2) Then there are the endogeneity problems, and Richard and I talked at some length about these with the PhD students. With forecast new services, we can chose to ask people whether they’d like the new service (something that the Cambridge folks did when derived the HSR forecasts) or you can try to observe what people are doing. Asking people is tough: it certainly can be through contingent valuation and carefully put together stated preference surveys. But they are problematic: without any actual experience withe service or real price information in terms of time and money, it’s hard for people to really know what they would do.
Revealed preferences can be a rum-go, too. So you go out, and look at the ridership in places where there exists a comparable service to the one you’d like to forecast. Then you go and you apply what you’ve learned there to another context. And you just don’t know: maybe people in the first context chose to live near transit despite probably higher land costs–if theory holds, it’s more expensive to live there, or we’re providing service nobody wants–and people in the second context are living where they are living because they just don’t care whether they are served by transit and it’s just not worth it to them to pay for it.
So of course the ridership in the second context isn’t going to be what it was in the first. Now over time, planners promise to change the land uses in the second context so that it becomes more like the first. Fine, dandy, but we never really know how many of those first people simply move somewhere cheaper or whether we make transit users out of them–or realistically, enough of them to justify the money we are spending.

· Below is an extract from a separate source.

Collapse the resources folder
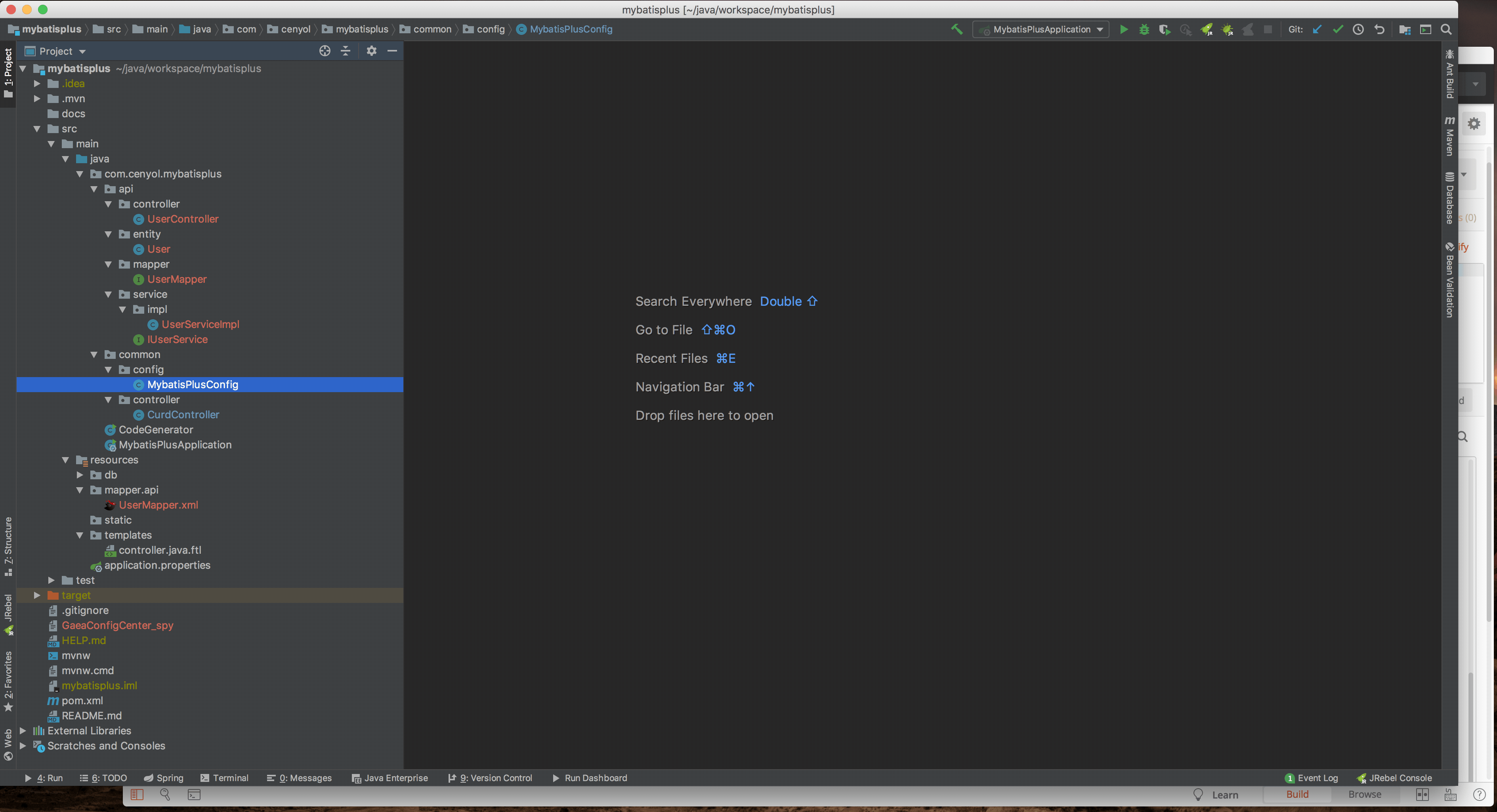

3) I argued that I think among a certain class of people (notably young urban planners fanatical about transit) that residential self-selection happens at the regional level as well. So the people who have a great deal of job mobility and a strong strong strong preference for urbanity and transit self-select at the regional level as well.
For people like me, who aren’t perhaps as job mobile and who don’t know how to drive, the residential self-selection problem within regions is, in fact, interesting. I’ll pay more rent because I HAVE to have access to transit and taxis and food delivery when Andy travels or I will starve to death in my apartment. So I don’t even consider locations not served by transit. But for the very job-mobile–dare I say it–“creative class” types–I suspect that there is endogeneity with predicting the selection of *regions* as well as neighborhoods, with a hierarchy of cities *and* neighborhoods within them.
The problem with doing forecasts poorly isn’t just an optimum investment problem. It’s a bond rating problem if it gets too bad, and it’s good-faith problem when dealing with public-private partnerships. So it’s not solely grist for the “politics surrounding transit” mill.